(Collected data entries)
^^^^

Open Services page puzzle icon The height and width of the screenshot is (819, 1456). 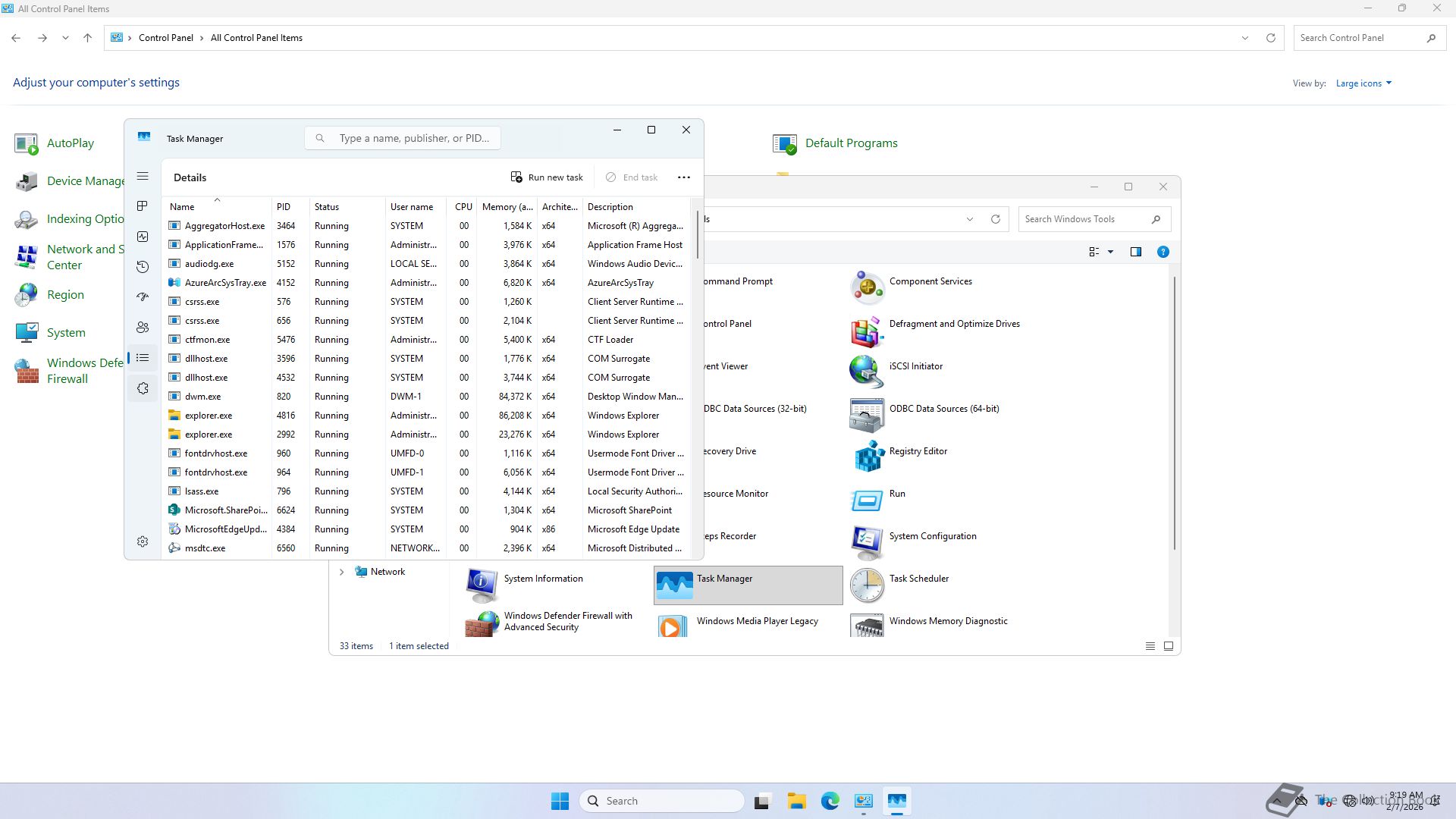142,388
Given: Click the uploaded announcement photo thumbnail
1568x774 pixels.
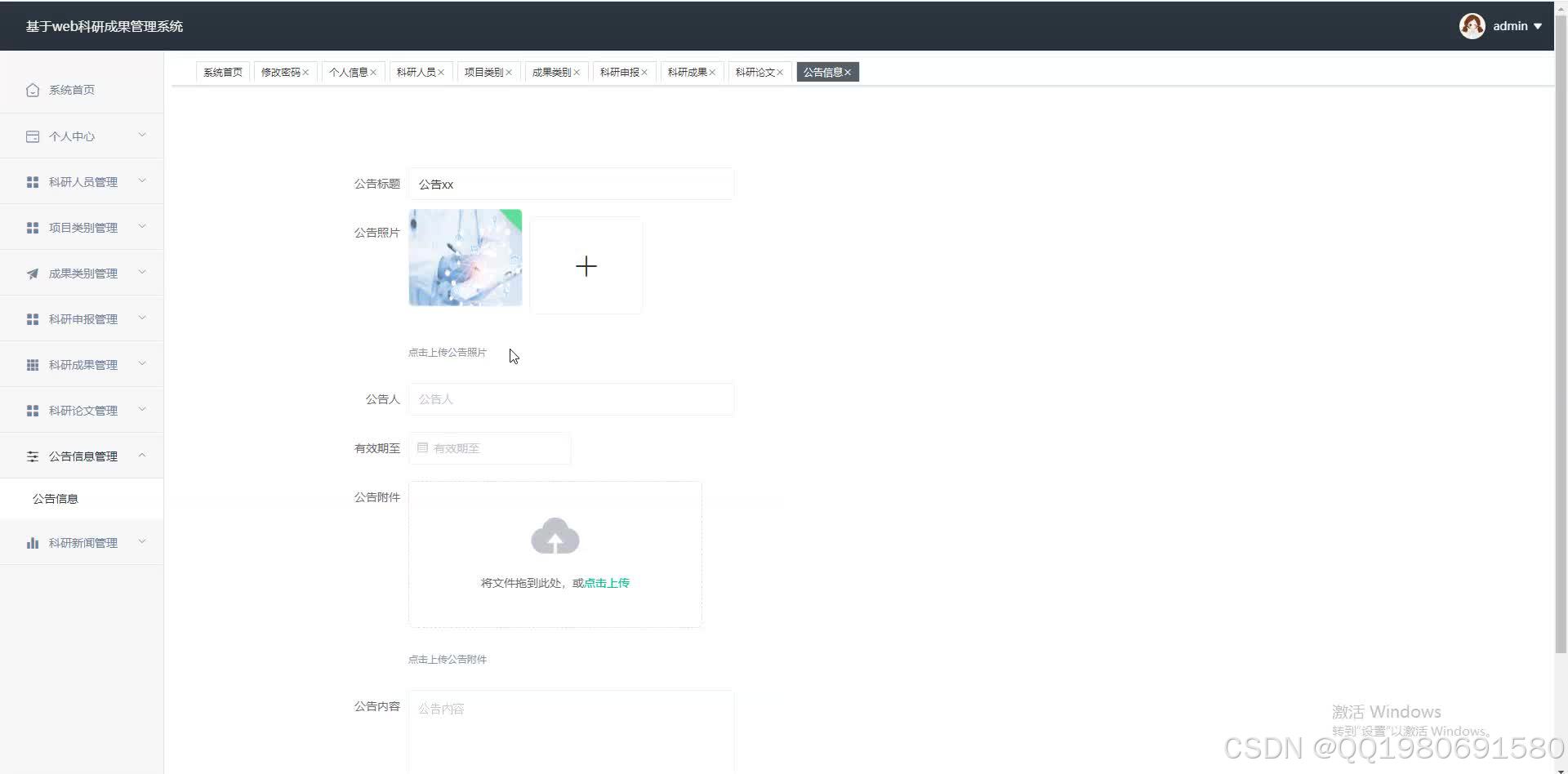Looking at the screenshot, I should coord(465,257).
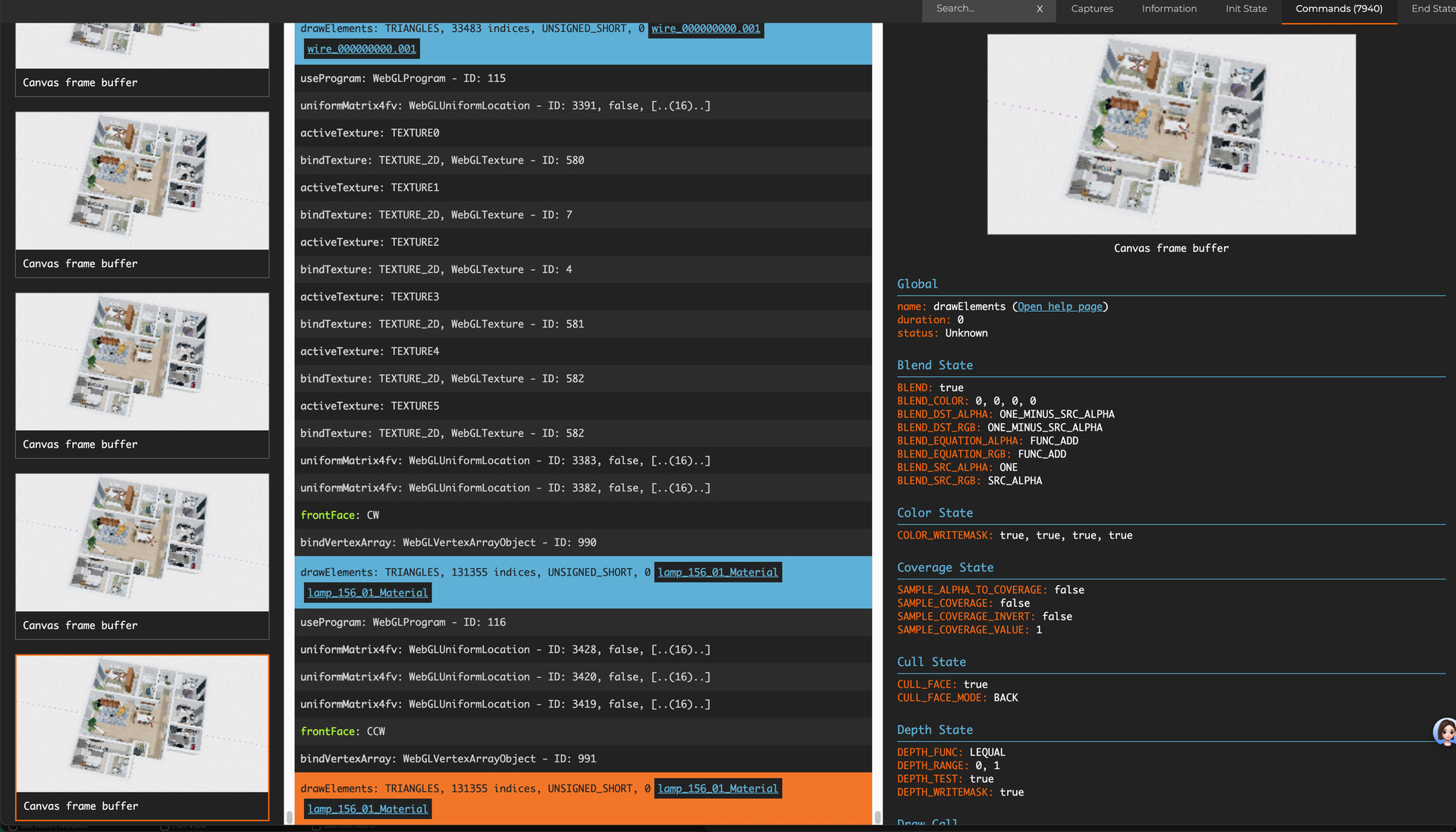Switch to the Init State tab

click(x=1245, y=9)
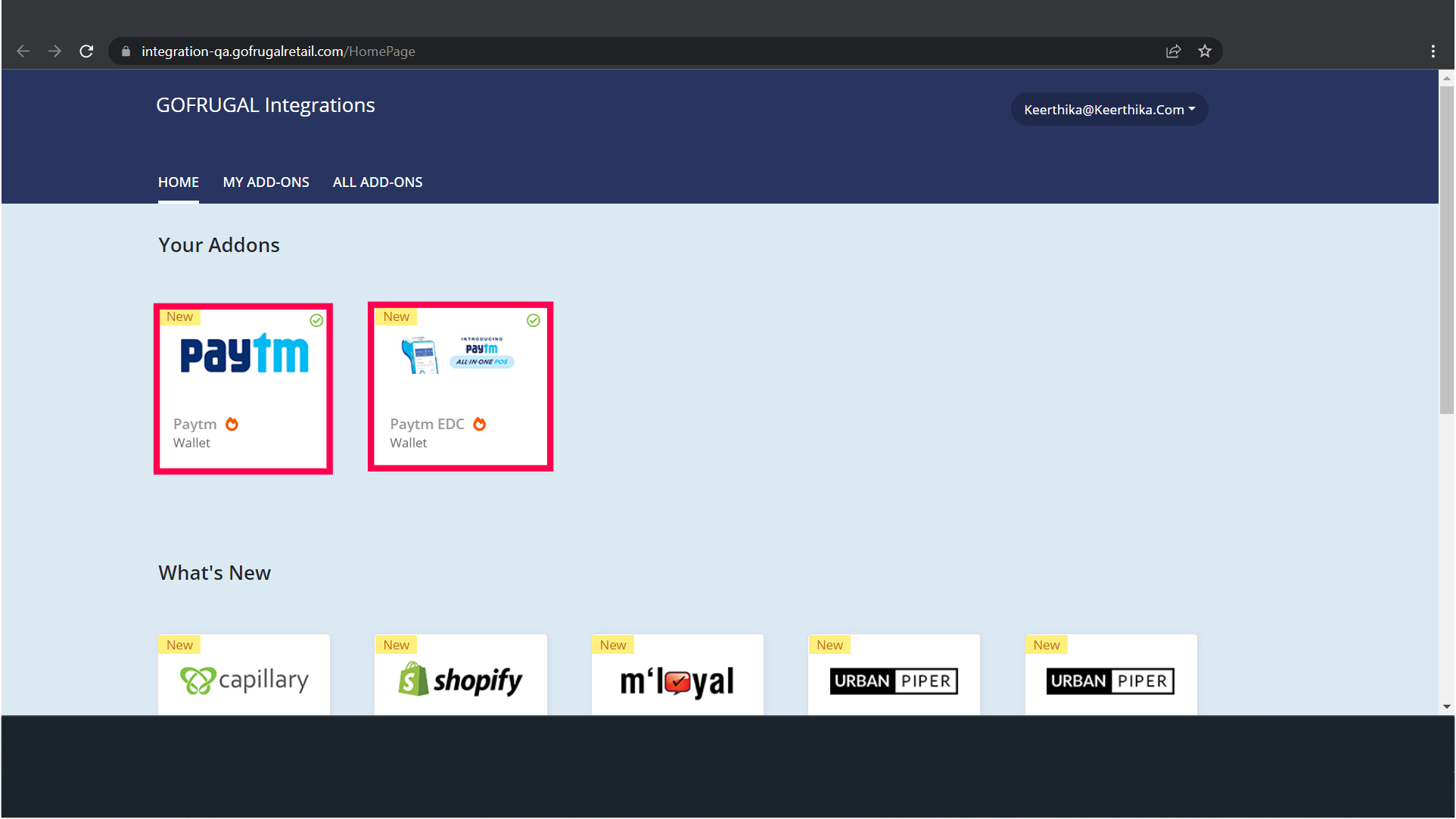Click the browser back arrow

[x=23, y=51]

^^^^

# THE TASK
From the line with "Given: Click the" down to the final line of the entries above, repeat each line exactly; omit the pictures.

# RESPONSE FOR THIS EXERCISE
Given: Click the uploaded announcement photo thumbnail
1568x774 pixels.
Looking at the screenshot, I should coord(465,257).
Switch to the Init State tab

click(x=1245, y=9)
Click the browser back arrow

[x=23, y=51]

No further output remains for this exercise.